Aktualizacja strony została wstrzymana

„Winę ponoszą konkretni ludzie” – ocenia sytuację Tomasz Hypki z Krajowej Rady Lotnictwa

„Winę ponoszą konkretni ludzie” – mówi Tomasz Hypki, sekretarz Krajowej Rady Lotnictwa, w wywiadzie dla portalu Onet.tv. Wywiad przeprowadził Jacek Gądek.

JG: Panie Tomaszu, czy ta tragedia spod Smoleńska ma jakieś elementy wspólne z tą, która wydarzyła się na początku 2008 roku. Przypomnijmy – wtedy rozbił się samolot CASA.

TH: Można powiedzieć, że to jest… dokładnie to samo się wydarzyło. Jeżeli odejdziemy do tego, że nie mamy jeszcze pełnej jasności co do szczegółów technicznych tej katastrofy pod Smoleńskiem, to wszystko było bardzo podobne: źle wyposażone lotnisko, źle przygotowani, i  ludzie, którzy naprowadzali, i załoga, która chyba nie zdawała sobie sprawy z tego w jak trudnej sytuacji się znalazła, pogoda fatalna, presja tych, którzy są na pokładzie – wtedy byli wysocy dowódcy sił powietrznych, teraz najwyżsi ludzie w polskim państwie  – to można by mnożyć. Przebieg wydarzeń, nawet te podejścia dwa do lądowania też były. Samo nawet uderzenie z przechyleniem w lewo, też chyba było w Mirosławcu. Oznacza to, że z tamtej katastrofy nie wyciągnięto żadnych wniosków, nie zmieniono procedur, nic nie zrobiono żeby coś takiego się nie powtórzyło, i jeszcze w takiej nieprawdopodobnej skali.
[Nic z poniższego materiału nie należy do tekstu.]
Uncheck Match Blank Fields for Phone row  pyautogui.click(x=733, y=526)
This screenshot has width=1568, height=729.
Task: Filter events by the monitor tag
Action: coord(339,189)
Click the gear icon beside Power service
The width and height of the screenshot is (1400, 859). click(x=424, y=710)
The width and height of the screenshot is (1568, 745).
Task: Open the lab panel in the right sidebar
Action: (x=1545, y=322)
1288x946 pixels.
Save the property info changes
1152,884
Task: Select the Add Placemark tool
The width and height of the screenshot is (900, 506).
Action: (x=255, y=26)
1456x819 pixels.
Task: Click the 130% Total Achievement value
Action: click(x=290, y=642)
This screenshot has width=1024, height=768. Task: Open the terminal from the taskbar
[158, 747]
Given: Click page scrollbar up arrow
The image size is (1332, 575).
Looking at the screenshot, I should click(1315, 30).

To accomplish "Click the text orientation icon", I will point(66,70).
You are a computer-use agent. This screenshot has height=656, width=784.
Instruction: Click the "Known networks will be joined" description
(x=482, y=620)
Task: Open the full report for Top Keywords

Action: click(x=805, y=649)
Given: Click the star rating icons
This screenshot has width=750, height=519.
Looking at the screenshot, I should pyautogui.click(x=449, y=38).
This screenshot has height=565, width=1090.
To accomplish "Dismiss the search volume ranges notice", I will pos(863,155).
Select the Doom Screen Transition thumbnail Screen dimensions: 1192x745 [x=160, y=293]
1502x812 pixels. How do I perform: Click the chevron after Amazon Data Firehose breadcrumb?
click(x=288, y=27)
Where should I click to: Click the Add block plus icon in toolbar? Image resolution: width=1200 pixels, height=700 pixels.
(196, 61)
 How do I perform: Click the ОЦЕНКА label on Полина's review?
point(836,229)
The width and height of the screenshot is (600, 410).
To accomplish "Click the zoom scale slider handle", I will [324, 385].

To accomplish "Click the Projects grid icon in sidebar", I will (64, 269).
JG. Pan powiedział o kiepskim lotnisku. Czyli, skoro w Polsce są takie kiepskie lotniska jak w Mirosławcu, to polscy piloci powinni umieć też wylądować na tym, które było pod Smoleńskiem?

TH: Otóż nie. Dlatego, że polscy piloci od dłuższego czasu nie uczą się już latać na kiepsko wyposażonych lotniskach. Poza tym na takich kiepsko wyposażonych lotniskach ląduje się przy dobrej pogodzie, przy dobrej widoczności – taka jest prawda i to jest na całym świecie. A już wioząc takich ludzi, których wieźli ci ludzie, ta załoga, która leciała Tu-154, tym bardziej nie wolno ryzykować. W Polsce jest kilka lotnisk nieźle wyposażonych, tylko że to są lotniska w większości cywilne (…), które mają wyposażenie ułatwiające, wspomagające lądowanie. W Rosji jest też podobnie, tam jest sporo nieźle wyposażonych lotnisk, ale akurat to pod Smoleńskiem, to było byłe lotnisko wojskowe, to jest byłe lotnisko wojskowe, gdzie już od dłuższego czasu właściwie się nie lata, ono jest uruchamiane od czasu do czasu. Ono jest wykorzystywane przez lotnisko sportowe, przez taką mała wytwórnię, która jest tam w pobliżu. Natomiast dla Polski zrobiono wyjątek i robiono go wielokrotnie wcześniej dla polskich samolotów dlatego, że no właśnie tam w pobliżu jest Katyń i polskie delegacje często tam przylatywały.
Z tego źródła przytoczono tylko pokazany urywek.